- Born: Niverville, Manitoba
- Genres: CCM; Christian country;
- Occupations: Singer; Songwriter;
- Labels: BEC Recordings
- Website: jordanstcyr.com

= Jordan St. Cyr =

Canadian musician

Jordan St. Cyr is a Canadian Christian singer-songwriter, best known for the songs "Weary Traveler" and "Fires", which charted on Billboard's Christian radio charts. St. Cyr's self-titled debut album received a Juno Award in 2023.

== Early life ==
St. Cyr grew up in Niverville, Manitoba and began playing music in his youth ministry.

== Career ==
In 2021, Billboard magazine named St. Cyr the No. 2 Top New Christian Artist. His 2021 song "Fires" became a Top 20 hit on the Billboard Christian radio charts, and his 2021 song "Weary Traveler" was his first career No. 1 single. It reached the top position on several charts, including Christian Airplay, Adult Contemporary, and it became the song most played on Canadian Christian radio in 2022. St. Cyr said he wrote the song during the height of the COVID-19 pandemic. In early 2022, he played at the March for Life in Washington, D.C. and he toured with Anne Wilson and Jeremy Camp.

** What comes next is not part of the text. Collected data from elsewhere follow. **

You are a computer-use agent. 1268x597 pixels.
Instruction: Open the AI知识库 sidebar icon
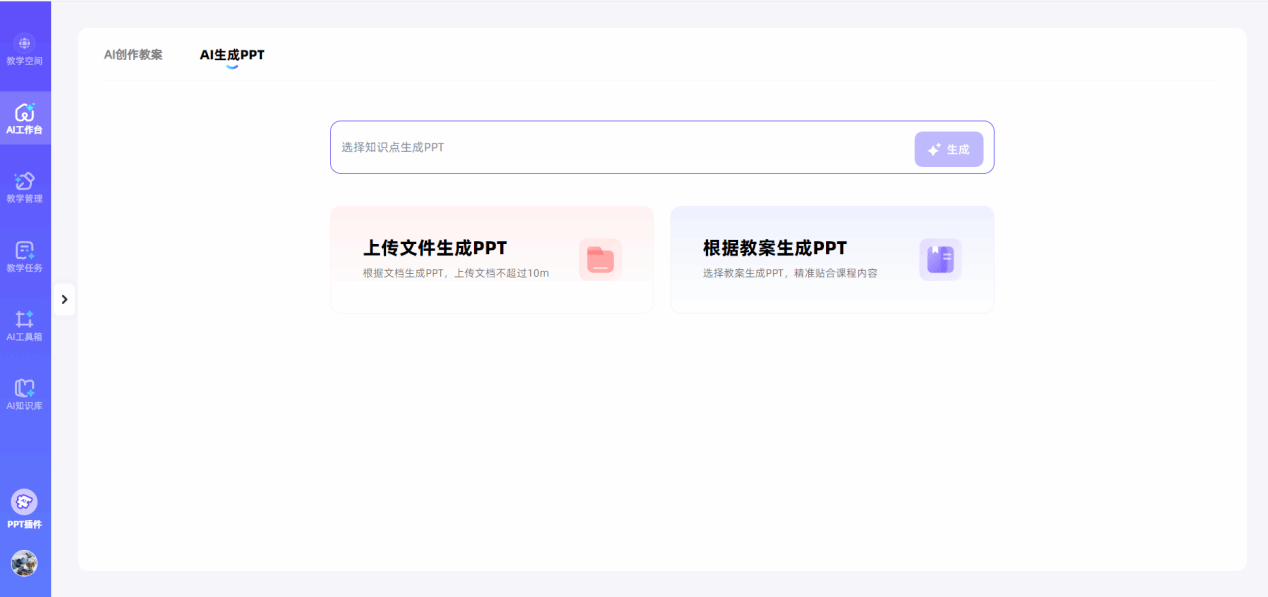(24, 388)
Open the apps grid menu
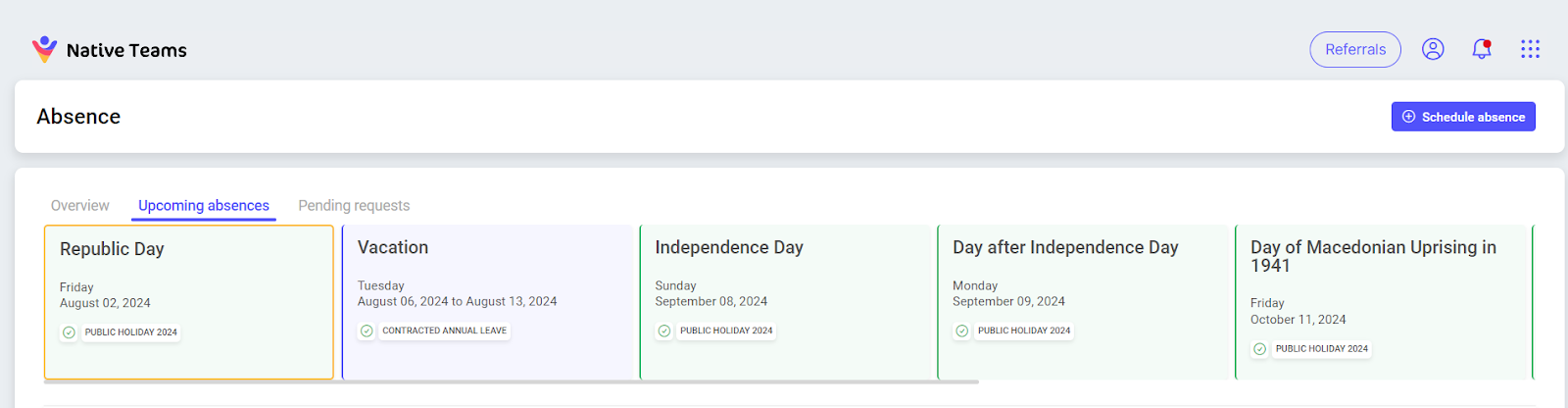1568x408 pixels. click(x=1530, y=49)
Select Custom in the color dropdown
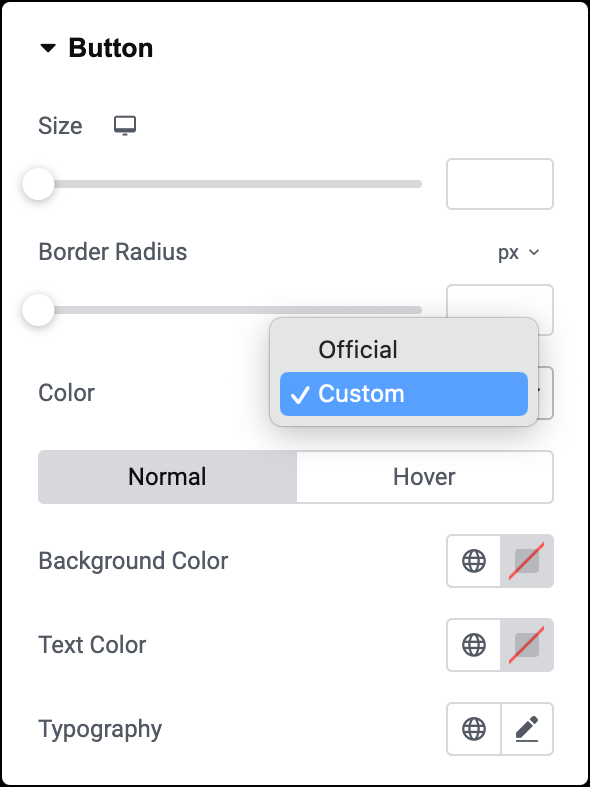The height and width of the screenshot is (787, 590). tap(404, 394)
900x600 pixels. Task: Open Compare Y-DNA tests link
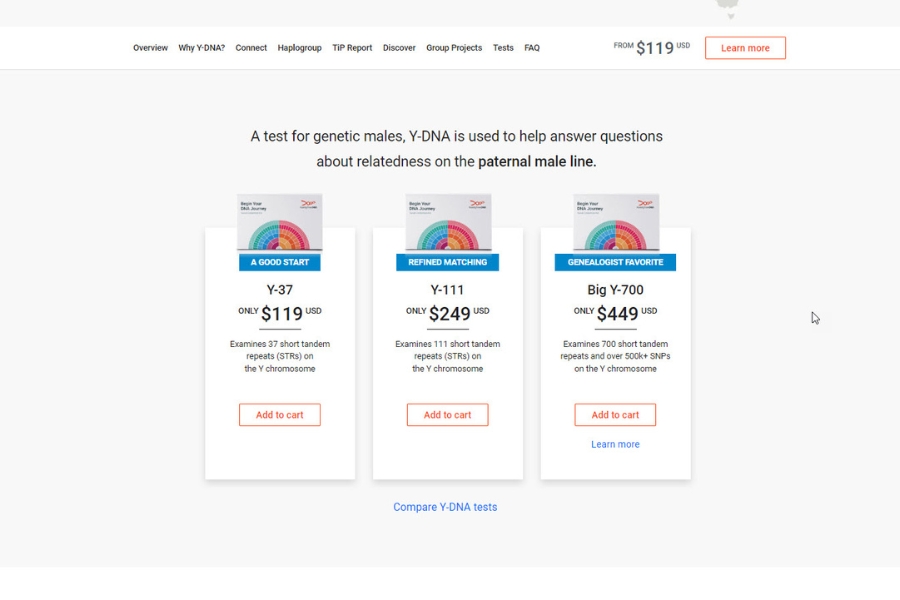point(445,507)
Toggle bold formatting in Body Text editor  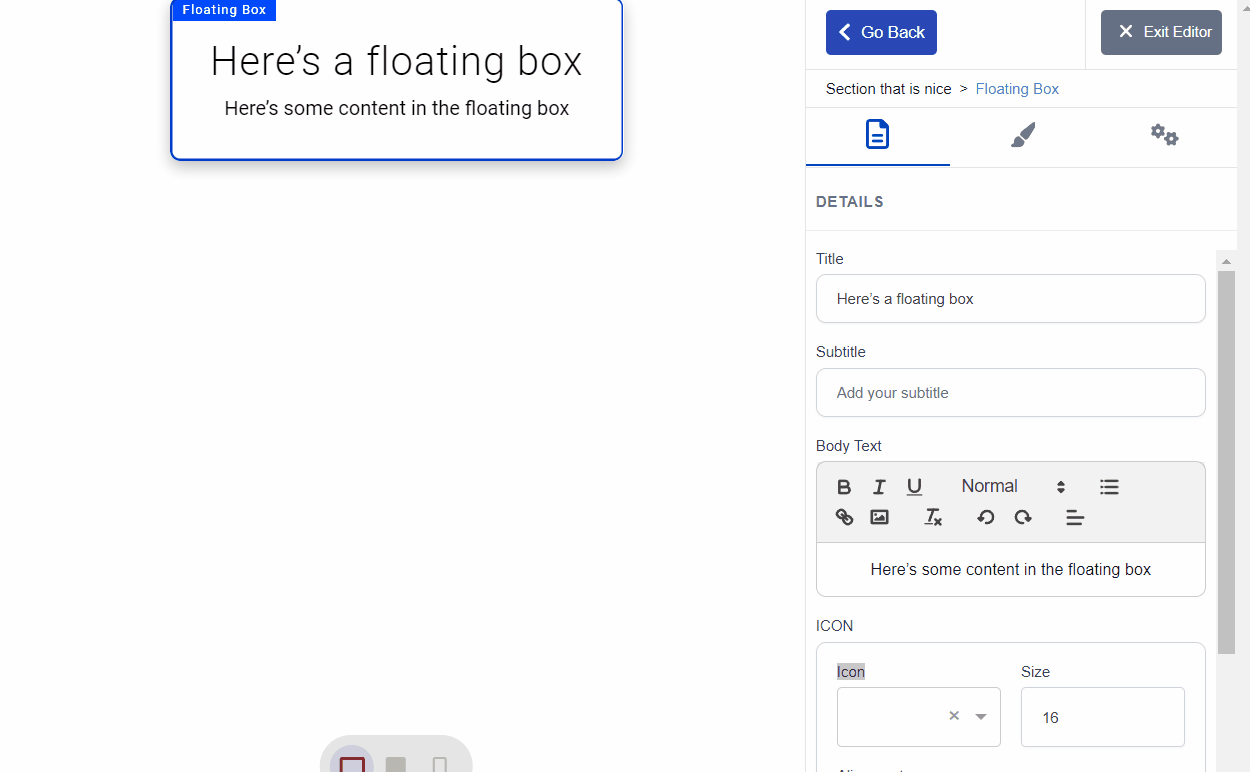[x=844, y=487]
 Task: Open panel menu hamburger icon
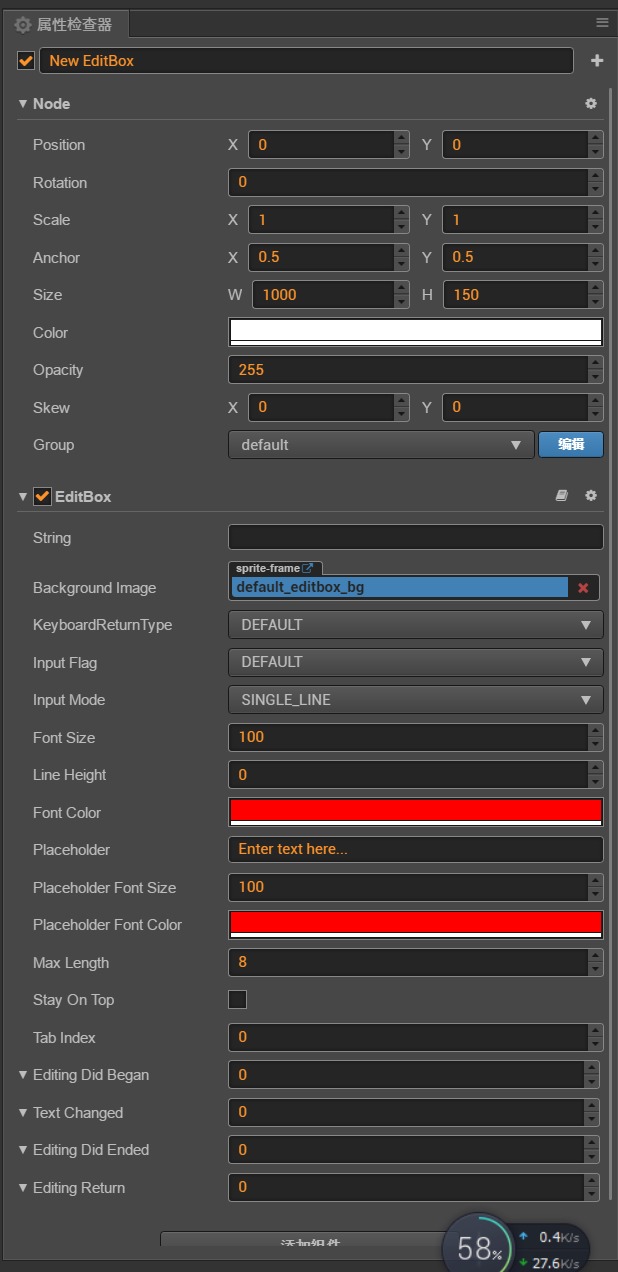tap(602, 22)
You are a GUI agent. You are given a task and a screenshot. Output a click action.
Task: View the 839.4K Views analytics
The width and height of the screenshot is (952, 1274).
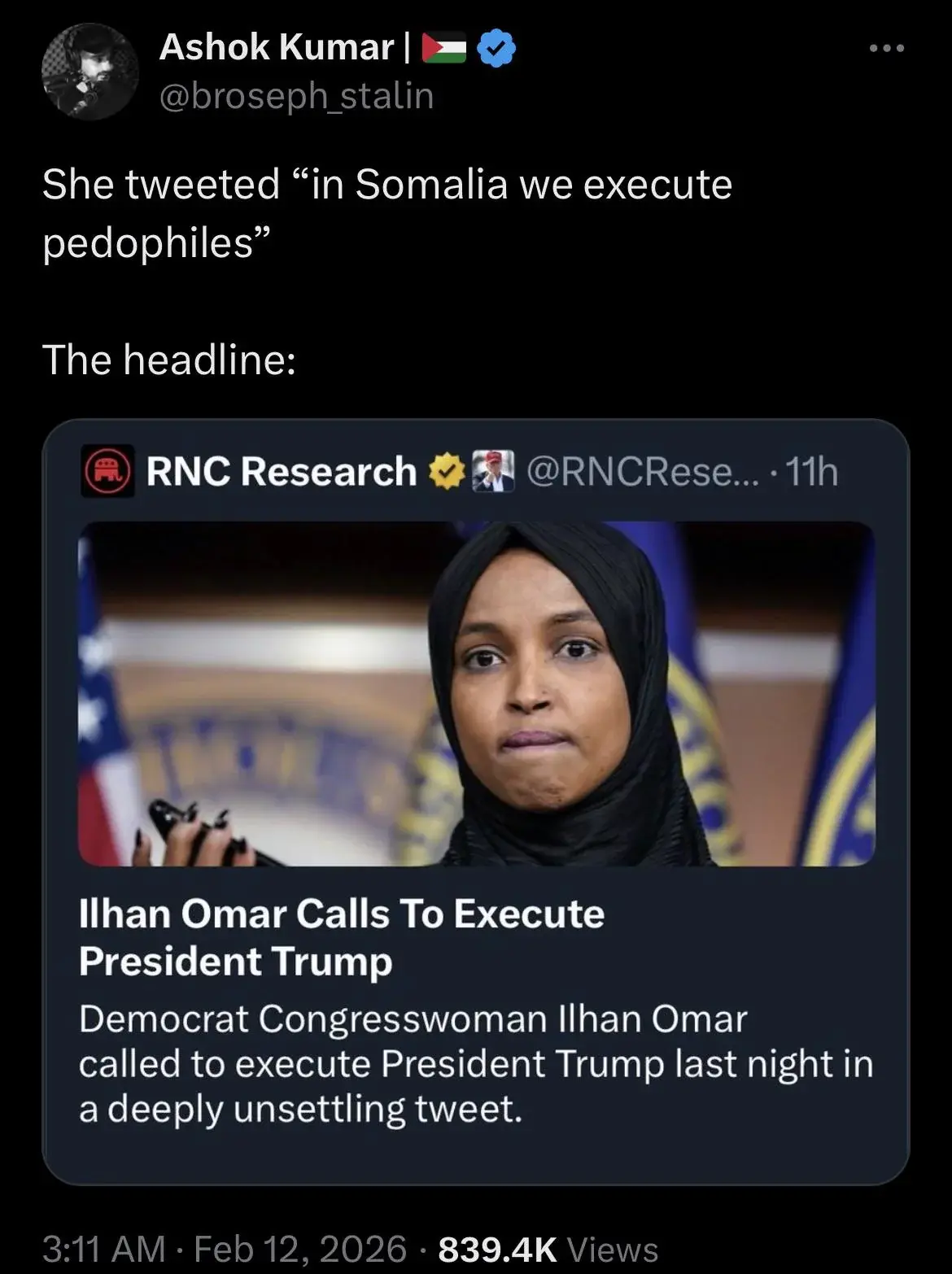tap(548, 1249)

In November 2022, St. Cyr won six prizes at the GMA Canada Covenant Awards. In 2023, St. Cyr won a Juno Award for Best Contemporary Christian/Gospel album for his album Jordan St. Cyr.

== Personal life ==
St. Cyr is married and has two sons and two daughters. In February 2022, he and his family moved to Murfreesboro, Tennessee.

St. Cyr advocates for the pro-life movement.